>> begin INFORMATION SUPPLIED
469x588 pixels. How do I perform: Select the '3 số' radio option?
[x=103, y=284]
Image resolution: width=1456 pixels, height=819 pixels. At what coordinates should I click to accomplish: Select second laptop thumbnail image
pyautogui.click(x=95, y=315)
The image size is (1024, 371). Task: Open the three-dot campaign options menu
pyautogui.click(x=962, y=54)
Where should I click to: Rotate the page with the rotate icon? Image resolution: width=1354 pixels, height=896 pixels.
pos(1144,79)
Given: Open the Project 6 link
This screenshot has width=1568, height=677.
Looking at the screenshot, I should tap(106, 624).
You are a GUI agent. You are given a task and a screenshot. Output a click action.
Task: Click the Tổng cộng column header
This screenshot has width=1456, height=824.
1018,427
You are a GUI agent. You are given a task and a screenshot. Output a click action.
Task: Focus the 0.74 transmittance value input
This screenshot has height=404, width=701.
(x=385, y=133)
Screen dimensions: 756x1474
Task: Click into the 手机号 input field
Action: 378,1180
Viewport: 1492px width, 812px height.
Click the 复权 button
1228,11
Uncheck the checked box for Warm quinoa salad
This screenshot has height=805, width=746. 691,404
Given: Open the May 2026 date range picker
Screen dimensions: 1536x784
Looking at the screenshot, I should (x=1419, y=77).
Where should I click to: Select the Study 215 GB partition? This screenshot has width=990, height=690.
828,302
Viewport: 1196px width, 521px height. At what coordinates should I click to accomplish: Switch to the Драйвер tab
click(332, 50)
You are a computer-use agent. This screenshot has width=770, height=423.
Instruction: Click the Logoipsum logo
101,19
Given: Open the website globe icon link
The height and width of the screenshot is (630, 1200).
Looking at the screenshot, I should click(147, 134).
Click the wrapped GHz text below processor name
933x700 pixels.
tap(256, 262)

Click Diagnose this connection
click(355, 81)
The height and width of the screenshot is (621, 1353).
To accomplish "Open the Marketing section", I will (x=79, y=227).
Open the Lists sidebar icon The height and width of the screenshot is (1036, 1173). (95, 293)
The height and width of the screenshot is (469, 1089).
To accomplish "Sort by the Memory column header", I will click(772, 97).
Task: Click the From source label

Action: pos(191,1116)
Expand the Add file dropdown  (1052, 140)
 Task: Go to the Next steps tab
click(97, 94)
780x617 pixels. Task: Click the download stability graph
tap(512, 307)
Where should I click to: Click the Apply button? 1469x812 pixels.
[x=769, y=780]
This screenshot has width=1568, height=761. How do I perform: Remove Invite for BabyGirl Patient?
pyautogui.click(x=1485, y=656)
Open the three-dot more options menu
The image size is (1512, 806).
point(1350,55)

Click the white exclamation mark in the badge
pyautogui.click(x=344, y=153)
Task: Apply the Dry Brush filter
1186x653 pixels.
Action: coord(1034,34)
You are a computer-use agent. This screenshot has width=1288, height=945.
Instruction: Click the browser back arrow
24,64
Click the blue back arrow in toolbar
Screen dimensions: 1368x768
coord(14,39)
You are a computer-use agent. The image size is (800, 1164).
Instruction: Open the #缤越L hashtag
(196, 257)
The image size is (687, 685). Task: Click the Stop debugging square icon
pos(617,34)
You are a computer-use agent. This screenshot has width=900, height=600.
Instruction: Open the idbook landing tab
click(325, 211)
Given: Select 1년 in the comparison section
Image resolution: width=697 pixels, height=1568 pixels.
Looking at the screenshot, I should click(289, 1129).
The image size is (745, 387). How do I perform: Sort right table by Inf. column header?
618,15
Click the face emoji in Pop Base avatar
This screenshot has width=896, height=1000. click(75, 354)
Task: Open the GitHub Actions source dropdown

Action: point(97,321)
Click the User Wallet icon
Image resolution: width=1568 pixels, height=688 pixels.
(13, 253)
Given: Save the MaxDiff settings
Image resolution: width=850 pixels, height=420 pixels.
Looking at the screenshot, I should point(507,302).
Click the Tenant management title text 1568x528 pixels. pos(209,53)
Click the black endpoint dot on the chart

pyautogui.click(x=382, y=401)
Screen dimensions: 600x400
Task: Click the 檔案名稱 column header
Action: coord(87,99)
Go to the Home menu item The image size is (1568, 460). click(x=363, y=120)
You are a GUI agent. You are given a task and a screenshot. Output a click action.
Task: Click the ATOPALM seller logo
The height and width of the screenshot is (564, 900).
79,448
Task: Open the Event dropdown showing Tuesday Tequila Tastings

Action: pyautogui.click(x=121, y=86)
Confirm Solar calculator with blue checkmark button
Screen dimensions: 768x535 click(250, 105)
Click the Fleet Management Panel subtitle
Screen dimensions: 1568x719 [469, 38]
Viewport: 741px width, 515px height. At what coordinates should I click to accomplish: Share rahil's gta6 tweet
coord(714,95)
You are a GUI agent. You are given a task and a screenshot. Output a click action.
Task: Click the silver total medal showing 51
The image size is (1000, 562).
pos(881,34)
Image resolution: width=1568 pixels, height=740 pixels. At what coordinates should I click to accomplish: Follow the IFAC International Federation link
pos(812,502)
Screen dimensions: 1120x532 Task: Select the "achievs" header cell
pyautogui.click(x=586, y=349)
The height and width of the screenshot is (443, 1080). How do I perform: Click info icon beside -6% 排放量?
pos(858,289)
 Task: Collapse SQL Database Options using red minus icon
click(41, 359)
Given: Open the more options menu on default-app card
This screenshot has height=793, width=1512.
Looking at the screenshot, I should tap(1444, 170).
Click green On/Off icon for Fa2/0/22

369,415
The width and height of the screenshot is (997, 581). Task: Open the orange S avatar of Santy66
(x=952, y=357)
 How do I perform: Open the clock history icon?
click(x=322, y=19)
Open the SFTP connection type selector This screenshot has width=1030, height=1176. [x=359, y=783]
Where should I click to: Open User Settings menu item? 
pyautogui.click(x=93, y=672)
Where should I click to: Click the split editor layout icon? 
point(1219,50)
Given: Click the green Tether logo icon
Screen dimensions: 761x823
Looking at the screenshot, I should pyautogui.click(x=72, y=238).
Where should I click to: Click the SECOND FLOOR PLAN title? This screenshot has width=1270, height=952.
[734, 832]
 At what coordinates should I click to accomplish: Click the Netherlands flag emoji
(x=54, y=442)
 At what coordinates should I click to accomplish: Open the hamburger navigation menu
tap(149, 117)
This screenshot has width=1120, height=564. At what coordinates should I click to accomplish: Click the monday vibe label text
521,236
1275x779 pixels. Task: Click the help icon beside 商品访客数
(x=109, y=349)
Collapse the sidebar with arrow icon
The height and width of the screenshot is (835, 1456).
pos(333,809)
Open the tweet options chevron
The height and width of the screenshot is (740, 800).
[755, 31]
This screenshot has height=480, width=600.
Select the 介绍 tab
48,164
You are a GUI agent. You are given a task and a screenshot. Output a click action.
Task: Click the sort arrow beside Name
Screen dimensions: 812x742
>> end INFORMATION SUPPLIED
▶ **OBJECTIVE**
Copy the lines from the one containing "Viewport: 741px width, 515px" through the one containing "(x=952, y=357)", keeping both of those lines and changing nothing.

▶ **WRITTEN SOLUTION**
Viewport: 741px width, 515px height. At what coordinates should I click to accomplish: Share rahil's gta6 tweet
coord(714,95)
You are a GUI agent. You are given a task and a screenshot. Output a click action.
Task: Click the silver total medal showing 51
The image size is (1000, 562).
pos(881,34)
Image resolution: width=1568 pixels, height=740 pixels. At what coordinates should I click to accomplish: Follow the IFAC International Federation link
pos(812,502)
Screen dimensions: 1120x532 Task: Select the "achievs" header cell
pyautogui.click(x=586, y=349)
The height and width of the screenshot is (443, 1080). How do I perform: Click info icon beside -6% 排放量?
pos(858,289)
 Task: Collapse SQL Database Options using red minus icon
click(41, 359)
Given: Open the more options menu on default-app card
This screenshot has height=793, width=1512.
Looking at the screenshot, I should tap(1444, 170).
Click green On/Off icon for Fa2/0/22

369,415
The width and height of the screenshot is (997, 581). Task: Open the orange S avatar of Santy66
(x=952, y=357)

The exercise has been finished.